Attitude thrusters halted the ship’s rotation, turned it to rest in the sun-shield’s shadow. Gravity feathered away. She floated as they freefell into light.
Through the sunshield, through the layers of carbon, aerogel, through closed eyelids, radiance fills the ship with its pressure, suffusing all, dispelling the decades of cold, warming her feelings to this new planet given life by this sun; eyes closed, she sees it more clearly than Earth—rivers running, trees tossing in the wind, insects chirring in a meadow—all familiar but made strange by this deep, pervasive light. It might almost be Earth, but it’s not. It’s a new world.
Four million kilometers from the face of the sun. 2500° Celsius.
Don’t forget to strap in. Thank you, Rosa .
At periapsis, the deepest point in the gravity well, the engine woke in thunder. The ship shuddered, its aged hull wailed and boomed. Propellant pushed hard against their momentum, against the ship’s forward vector, its force multiplied by its fall into the star’s gravity, slowing the ship, gradually turning it. After an hour, the engine sputtered and died, and they raced away from that radiance into the abiding cold and silence of space.
Oh, Sergei. Oh, no. Still too fast.
They were traveling at twice the escape velocity of the Alpha C system. Fuel gone, having rounded both suns, they will pass the planet and continue out of the system into interstellar space.

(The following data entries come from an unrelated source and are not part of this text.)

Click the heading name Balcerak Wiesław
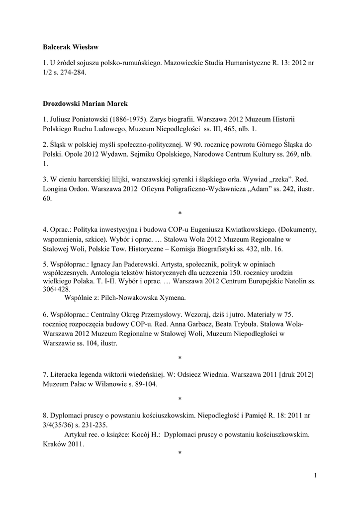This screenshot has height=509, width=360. coord(71,47)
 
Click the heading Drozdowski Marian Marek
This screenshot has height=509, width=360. coord(85,103)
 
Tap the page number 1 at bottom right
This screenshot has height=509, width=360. coord(315,476)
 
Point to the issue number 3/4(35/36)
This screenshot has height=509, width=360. coord(61,424)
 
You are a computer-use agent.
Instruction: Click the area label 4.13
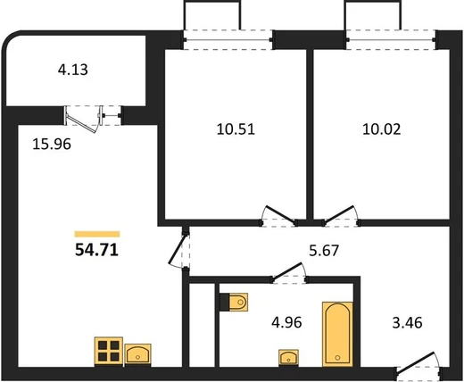tap(73, 71)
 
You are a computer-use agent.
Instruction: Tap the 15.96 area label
tap(52, 145)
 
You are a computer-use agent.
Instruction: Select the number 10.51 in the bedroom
tap(236, 129)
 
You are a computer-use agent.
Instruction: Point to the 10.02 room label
tap(382, 129)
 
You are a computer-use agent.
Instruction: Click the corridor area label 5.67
tap(324, 251)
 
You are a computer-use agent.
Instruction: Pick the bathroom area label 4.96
tap(286, 322)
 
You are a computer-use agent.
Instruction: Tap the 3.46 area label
tap(407, 322)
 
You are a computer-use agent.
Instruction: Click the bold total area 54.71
tap(97, 250)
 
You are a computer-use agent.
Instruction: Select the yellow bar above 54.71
tap(97, 234)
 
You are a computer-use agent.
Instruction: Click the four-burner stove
tap(109, 351)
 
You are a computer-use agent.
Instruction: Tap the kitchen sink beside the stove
tap(137, 354)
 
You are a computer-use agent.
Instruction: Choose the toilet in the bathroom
tap(234, 303)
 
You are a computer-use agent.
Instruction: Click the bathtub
tap(337, 334)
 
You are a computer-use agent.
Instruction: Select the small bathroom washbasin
tap(288, 357)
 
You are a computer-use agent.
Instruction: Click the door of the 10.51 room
tap(279, 215)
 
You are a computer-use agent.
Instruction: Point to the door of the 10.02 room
tap(340, 215)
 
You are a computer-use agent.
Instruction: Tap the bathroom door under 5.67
tap(289, 272)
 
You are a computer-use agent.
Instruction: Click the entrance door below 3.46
tap(418, 363)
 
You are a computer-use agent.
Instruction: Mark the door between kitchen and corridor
tap(178, 249)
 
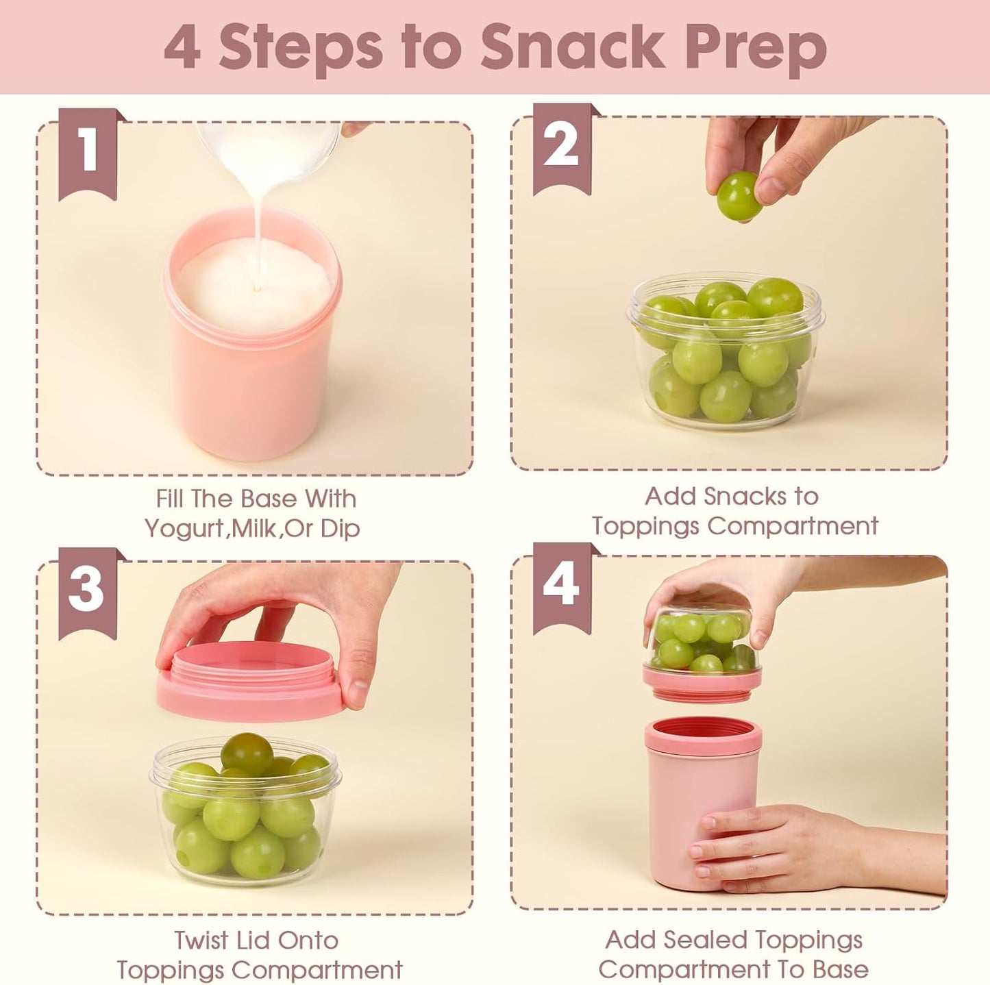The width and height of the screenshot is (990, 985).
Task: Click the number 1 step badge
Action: [x=88, y=152]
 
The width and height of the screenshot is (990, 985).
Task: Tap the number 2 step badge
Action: [x=561, y=147]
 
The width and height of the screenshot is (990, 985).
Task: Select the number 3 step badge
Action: [x=87, y=590]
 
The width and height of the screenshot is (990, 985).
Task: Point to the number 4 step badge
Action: [x=561, y=586]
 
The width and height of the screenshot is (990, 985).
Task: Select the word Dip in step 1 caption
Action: [x=340, y=529]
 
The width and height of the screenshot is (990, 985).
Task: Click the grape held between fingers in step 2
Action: [x=738, y=196]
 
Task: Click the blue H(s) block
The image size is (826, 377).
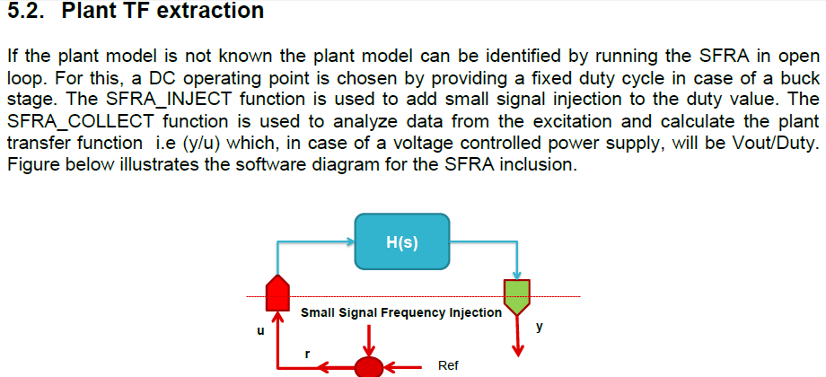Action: click(x=401, y=241)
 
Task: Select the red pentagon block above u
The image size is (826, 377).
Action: click(x=280, y=292)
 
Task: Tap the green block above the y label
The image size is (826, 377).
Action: click(x=517, y=296)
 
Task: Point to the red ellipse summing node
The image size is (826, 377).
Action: click(x=369, y=367)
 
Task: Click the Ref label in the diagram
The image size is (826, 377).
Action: click(x=448, y=366)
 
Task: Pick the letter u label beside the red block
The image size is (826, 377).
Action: click(x=259, y=330)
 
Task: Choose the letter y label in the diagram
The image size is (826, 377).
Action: click(x=539, y=328)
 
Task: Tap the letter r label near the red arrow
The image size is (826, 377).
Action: click(x=307, y=354)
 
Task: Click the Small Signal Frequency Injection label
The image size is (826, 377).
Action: click(x=400, y=312)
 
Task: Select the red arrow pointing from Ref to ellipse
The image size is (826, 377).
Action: click(x=403, y=366)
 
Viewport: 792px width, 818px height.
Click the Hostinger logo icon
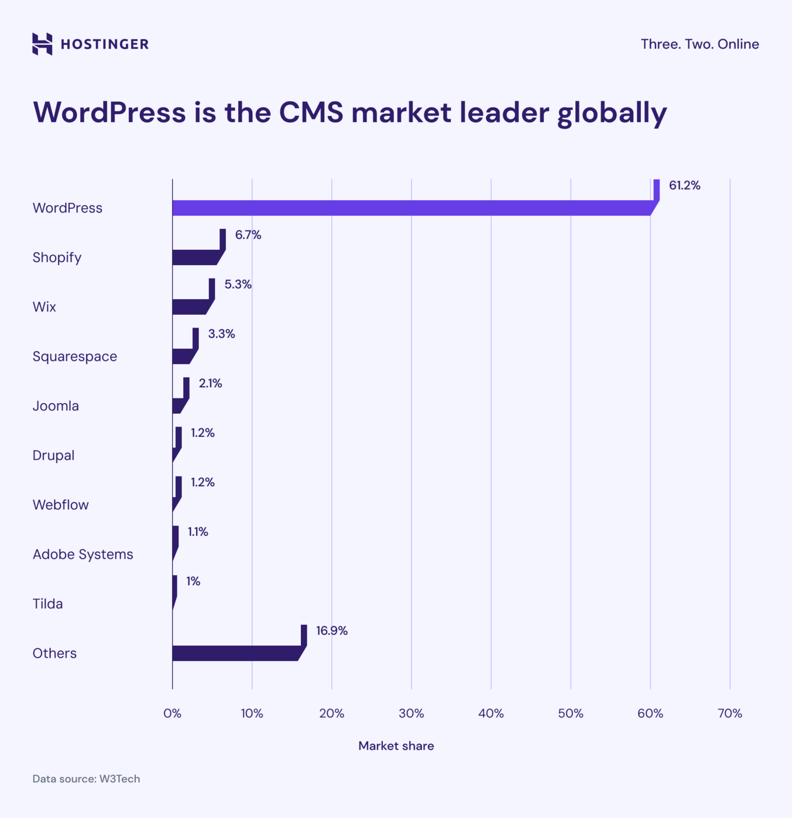coord(42,44)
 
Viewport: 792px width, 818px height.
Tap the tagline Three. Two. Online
coord(699,44)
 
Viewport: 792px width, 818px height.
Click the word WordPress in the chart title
coord(109,112)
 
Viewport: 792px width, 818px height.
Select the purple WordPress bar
coord(410,208)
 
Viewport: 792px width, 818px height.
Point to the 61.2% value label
coord(684,185)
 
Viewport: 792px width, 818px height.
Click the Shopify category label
coord(57,258)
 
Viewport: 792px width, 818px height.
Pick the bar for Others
coord(234,653)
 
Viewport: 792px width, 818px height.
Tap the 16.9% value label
coord(331,631)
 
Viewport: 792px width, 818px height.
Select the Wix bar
coord(189,307)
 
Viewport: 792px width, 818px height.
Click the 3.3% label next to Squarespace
coord(221,334)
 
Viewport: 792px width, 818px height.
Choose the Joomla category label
coord(55,406)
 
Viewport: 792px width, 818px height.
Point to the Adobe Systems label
coord(83,554)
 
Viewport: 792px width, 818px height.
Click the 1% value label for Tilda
coord(193,582)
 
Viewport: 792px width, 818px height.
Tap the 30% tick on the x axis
coord(411,714)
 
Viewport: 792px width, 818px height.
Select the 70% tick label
coord(730,714)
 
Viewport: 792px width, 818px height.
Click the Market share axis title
coord(396,746)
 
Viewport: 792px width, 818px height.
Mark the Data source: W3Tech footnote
coord(86,779)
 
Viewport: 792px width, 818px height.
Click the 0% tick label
coord(172,714)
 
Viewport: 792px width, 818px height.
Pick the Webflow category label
coord(61,505)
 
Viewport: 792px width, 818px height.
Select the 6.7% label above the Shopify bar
coord(248,235)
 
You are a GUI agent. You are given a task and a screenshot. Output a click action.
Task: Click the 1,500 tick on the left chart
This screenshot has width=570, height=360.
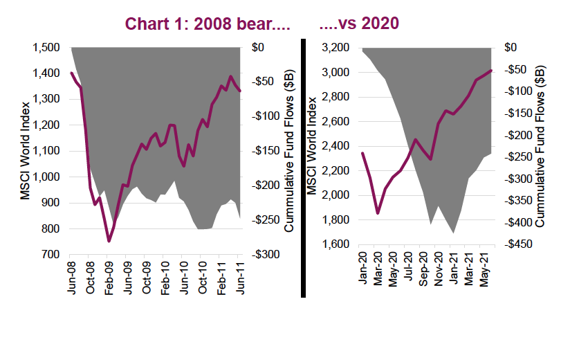coord(48,48)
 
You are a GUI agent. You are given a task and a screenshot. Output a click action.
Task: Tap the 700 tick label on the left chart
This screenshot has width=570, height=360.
coord(53,255)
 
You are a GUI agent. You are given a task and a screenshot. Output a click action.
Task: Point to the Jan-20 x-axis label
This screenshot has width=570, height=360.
coord(361,269)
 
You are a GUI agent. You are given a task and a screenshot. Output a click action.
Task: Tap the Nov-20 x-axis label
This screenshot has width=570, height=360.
coord(438,269)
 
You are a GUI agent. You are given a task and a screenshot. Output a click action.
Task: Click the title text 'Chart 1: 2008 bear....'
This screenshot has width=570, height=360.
coord(206,24)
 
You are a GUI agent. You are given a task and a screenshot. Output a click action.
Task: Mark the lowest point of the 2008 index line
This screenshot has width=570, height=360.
coord(109,241)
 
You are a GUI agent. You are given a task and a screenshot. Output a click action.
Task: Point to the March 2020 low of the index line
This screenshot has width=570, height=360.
coord(378,213)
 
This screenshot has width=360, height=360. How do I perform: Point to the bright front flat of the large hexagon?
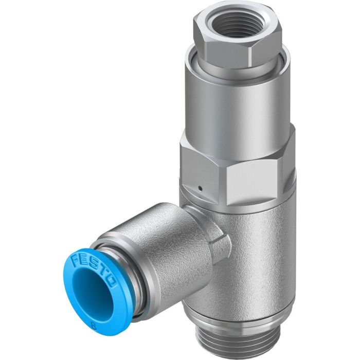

Maneuver to planet. Like Zia said. Take all genetic material, seeds, zygotes, heatshield payload and drop to surface, okay? Best we can do. Give life a chance .
No fuel, Sergei. Not a drop. We can’t maneuver, you hear me?
Дерьмо.
Her mind is playing tricks. She has to concentrate. The planet is directly in front of them now, but still nine days away. Inexorable, it will move on in its orbit. Inexorable, the ship will follow its own divergent path. They will miss by 0.002 AU. Closer than the Moon to the Earth.